---- Source material
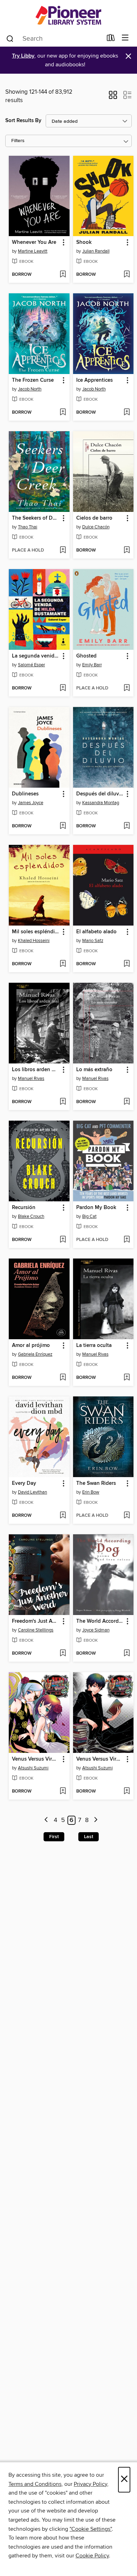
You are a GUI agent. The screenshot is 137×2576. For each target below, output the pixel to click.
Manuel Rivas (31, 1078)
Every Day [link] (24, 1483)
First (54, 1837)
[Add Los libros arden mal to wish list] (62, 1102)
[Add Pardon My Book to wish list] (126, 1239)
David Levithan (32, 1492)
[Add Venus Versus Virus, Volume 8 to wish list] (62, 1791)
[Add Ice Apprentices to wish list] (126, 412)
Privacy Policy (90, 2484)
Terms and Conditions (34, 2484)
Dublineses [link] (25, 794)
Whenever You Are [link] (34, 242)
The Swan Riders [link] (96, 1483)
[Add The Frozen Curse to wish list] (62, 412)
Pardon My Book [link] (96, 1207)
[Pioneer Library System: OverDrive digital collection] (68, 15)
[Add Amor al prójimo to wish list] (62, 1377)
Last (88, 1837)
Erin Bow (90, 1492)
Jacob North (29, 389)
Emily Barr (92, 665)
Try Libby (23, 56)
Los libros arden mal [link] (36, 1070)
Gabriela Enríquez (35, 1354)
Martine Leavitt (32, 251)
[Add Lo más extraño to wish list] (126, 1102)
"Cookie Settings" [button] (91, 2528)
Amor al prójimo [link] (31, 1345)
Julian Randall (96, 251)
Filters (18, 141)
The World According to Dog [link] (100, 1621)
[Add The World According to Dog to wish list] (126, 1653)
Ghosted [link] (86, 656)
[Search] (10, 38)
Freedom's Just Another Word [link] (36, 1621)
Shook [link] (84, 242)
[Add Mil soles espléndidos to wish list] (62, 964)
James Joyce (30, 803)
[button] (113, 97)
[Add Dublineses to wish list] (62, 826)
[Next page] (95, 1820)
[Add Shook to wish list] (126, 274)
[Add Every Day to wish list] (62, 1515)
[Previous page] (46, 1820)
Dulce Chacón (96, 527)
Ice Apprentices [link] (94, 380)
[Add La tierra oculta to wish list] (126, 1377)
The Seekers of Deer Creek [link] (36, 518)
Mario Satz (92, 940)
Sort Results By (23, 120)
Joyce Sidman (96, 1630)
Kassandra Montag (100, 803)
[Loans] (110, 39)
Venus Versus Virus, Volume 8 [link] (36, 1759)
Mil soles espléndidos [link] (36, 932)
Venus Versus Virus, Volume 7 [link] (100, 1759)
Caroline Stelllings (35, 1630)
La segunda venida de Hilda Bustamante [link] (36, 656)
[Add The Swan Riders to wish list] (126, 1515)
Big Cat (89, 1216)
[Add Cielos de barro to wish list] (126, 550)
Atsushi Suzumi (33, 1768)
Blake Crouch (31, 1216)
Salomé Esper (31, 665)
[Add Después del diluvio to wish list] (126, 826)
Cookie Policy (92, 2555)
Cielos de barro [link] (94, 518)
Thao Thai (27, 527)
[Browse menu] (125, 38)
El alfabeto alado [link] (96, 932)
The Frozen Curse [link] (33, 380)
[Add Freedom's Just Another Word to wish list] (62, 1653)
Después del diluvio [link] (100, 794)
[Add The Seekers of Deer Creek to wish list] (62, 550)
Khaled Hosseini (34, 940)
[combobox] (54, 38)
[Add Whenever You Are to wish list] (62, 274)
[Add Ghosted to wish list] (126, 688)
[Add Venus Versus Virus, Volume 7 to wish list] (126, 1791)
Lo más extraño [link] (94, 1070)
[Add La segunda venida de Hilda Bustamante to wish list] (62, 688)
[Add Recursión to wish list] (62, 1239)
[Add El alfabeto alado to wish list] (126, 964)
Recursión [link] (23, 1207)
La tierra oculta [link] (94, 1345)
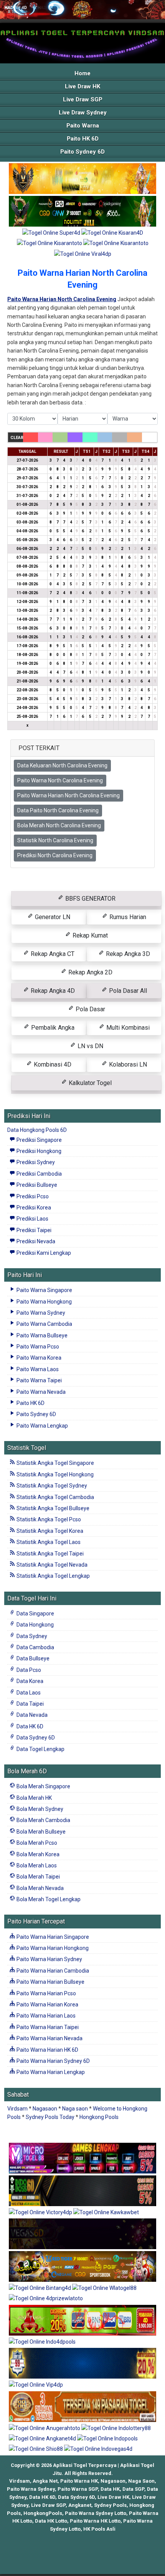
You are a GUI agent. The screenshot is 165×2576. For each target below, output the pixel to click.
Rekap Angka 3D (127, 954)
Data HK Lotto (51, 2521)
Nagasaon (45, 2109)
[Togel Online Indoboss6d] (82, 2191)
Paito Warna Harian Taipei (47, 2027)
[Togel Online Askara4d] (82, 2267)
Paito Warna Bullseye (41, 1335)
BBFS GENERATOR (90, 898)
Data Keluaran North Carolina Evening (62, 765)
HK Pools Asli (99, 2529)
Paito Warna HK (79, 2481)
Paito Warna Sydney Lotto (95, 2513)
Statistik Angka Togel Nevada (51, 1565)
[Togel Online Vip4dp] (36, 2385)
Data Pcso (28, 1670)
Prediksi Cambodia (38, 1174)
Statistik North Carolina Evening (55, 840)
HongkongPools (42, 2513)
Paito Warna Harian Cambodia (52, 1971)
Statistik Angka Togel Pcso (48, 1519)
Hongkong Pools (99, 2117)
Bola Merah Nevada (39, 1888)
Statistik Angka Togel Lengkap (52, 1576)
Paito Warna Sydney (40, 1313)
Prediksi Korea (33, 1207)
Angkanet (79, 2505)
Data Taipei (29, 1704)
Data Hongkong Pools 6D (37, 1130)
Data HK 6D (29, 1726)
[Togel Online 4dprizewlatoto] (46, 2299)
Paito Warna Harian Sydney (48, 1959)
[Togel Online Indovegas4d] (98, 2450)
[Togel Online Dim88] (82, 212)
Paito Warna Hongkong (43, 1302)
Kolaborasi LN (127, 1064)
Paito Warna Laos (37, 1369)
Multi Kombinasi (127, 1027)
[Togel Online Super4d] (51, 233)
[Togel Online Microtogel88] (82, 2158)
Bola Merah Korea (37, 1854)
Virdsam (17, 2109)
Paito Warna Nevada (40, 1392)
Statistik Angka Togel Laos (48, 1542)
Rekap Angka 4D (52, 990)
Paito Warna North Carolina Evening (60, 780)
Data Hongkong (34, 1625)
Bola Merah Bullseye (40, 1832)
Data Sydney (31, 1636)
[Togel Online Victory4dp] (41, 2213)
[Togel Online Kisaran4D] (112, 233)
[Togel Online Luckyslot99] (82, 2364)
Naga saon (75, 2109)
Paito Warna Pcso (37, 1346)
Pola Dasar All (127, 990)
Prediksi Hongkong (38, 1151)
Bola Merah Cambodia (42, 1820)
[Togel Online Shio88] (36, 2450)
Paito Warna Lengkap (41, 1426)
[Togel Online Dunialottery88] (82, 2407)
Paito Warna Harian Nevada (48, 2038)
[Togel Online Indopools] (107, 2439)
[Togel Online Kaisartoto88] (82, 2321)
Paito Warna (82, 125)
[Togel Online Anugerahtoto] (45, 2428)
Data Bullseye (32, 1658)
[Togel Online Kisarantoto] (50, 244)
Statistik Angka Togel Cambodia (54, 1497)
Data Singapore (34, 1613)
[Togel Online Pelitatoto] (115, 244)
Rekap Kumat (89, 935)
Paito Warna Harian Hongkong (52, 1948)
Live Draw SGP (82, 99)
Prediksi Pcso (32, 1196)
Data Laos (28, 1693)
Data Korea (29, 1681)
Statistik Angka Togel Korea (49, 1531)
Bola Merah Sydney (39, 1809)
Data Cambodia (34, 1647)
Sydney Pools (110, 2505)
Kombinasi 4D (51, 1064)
--------
> [Problem details]:
Some lines above contain the word "Deer". Copy each of them.

> [Response to the exercise]:
The Seekers of Deer Creek [link] (36, 518)
[Add The Seekers of Deer Creek to wish list] (62, 550)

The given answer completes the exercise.